Statins are believed to trigger autoantibody production against HMGCR in individuals who have a susceptibility.8 Regenerating fibers are known to overexpress HMGCR. Therefore, statin-induced myofiber necrosis and generation may well provide more antigens to produce pathogenic autoantibodies, creating a feed-forward loop.2,7 The binding of statins to HMGCR may also change the conformation of the protein, leading to the generation of new epitopes to which the immune system is not tolerant.2
In East Asia, the rate of statin-naive, anti-HMGCR antibody-positive immune-mediated necrotizing myopathy is much higher than in North America, raising a possibility that different triggering materials may be associated with immune-mediated necrotizing myopathy—especially in patients in East Asia.3-5 In this regard, it may be an attractive hypothesis that the foods containing natural HMGCR inhibitors, such as shiitake mushrooms, red yeast rice and pu’erh tea (a variety of fermented tea), which are apparently consumed more frequently in the region, trigger the disease in this statin-naive population. Further, infantile-onset immune-mediated necrotizing myopathy associated with anti-HMGCR autoantibodies has been found in patients from Japan.6 This is interesting considering shiitake mushrooms are often used as a weaning food in Japan.

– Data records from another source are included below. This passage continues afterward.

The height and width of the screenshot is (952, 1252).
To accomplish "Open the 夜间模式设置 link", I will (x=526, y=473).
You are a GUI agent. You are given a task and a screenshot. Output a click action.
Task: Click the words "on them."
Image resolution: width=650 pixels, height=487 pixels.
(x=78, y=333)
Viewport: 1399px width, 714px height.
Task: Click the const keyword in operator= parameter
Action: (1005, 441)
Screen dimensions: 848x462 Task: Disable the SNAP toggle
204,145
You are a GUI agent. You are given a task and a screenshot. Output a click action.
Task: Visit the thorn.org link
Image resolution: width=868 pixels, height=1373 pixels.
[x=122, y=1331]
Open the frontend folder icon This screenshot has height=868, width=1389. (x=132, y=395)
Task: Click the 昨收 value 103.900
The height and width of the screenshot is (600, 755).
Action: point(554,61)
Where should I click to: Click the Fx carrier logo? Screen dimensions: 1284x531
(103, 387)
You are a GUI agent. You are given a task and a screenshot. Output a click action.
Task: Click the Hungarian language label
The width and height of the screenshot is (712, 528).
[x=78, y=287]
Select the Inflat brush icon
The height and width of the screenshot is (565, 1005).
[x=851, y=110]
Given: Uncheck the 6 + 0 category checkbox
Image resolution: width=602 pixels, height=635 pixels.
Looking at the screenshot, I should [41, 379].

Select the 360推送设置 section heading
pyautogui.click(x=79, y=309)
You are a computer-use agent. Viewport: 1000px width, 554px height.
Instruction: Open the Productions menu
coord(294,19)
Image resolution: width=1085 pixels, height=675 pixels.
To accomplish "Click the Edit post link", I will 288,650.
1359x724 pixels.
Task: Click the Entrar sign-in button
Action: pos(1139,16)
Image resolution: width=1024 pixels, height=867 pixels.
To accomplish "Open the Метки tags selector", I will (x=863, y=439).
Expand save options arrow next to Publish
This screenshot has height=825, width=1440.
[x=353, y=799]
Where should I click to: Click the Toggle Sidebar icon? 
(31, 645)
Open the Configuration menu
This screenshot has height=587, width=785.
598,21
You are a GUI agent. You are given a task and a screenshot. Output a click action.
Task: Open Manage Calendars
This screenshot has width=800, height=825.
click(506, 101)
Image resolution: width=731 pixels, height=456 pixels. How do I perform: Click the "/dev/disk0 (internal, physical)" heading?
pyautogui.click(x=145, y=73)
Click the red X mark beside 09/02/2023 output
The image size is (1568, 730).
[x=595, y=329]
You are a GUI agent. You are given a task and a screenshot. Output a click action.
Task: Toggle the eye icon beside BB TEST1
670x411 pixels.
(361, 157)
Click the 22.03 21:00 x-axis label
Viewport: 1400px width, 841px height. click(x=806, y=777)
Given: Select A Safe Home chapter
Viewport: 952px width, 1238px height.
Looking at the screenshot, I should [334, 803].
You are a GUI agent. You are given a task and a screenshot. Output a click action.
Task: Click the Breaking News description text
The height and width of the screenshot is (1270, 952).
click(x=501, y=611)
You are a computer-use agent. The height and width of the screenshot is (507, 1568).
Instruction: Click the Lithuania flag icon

Although shiitake mushrooms have been shown to have an inhibitory effect on HMGCR, the specific molecule responsible for this effect has not been found. Gil-Ramirez, et al. showed that among water extracts obtained from 26 different mushroom species, Lentinula edodes was one of the strongest in exerting HMGCR inhibitory activity.9 The same authors also reported that the administration of extracts from Lentinula edodes to mice modulated the transcriptional profile of genes involved in the cholesterol metabolism, similarly to simvastatin, indicating shiitake mushrooms exert inhibitory activity on HMGCR similar to that of statins and may well trigger autoimmunity to HMGCR just as statins do.10
In the case presented here, simultaneous cessation of mushroom ingestion and treatment with glucocorticoids and an immunosuppressive agent led to complete remission of disease activity. Successful treatment of anti-HMGCR antibody-positive immune-mediated necrotizing myopathy usually requires not only cessation of the offending agent but also treatment with immunosuppressive agents, just as in this case.2,10
Our patient showed the presence of both of anti-HMGCR and anti-SRP antibodies. Although these two autoantibodies are considered to be mutually exclusive, the ELISA system we used has very high specificity in detecting both of them.11 In a large case series in Japan, among 387 patients with idiopathic inflammatory myopathies other than inclusion body myositis, the frequencies of anti-SRP and anti-HMGCR antibodies were 18% and 12%, respectively, and only one patient had both autoantibodies. Details of this case were not discussed in the literature.4 We need to wait for more reports of similar cases to know the exact pathomechanism of co-existence of these two antibodies.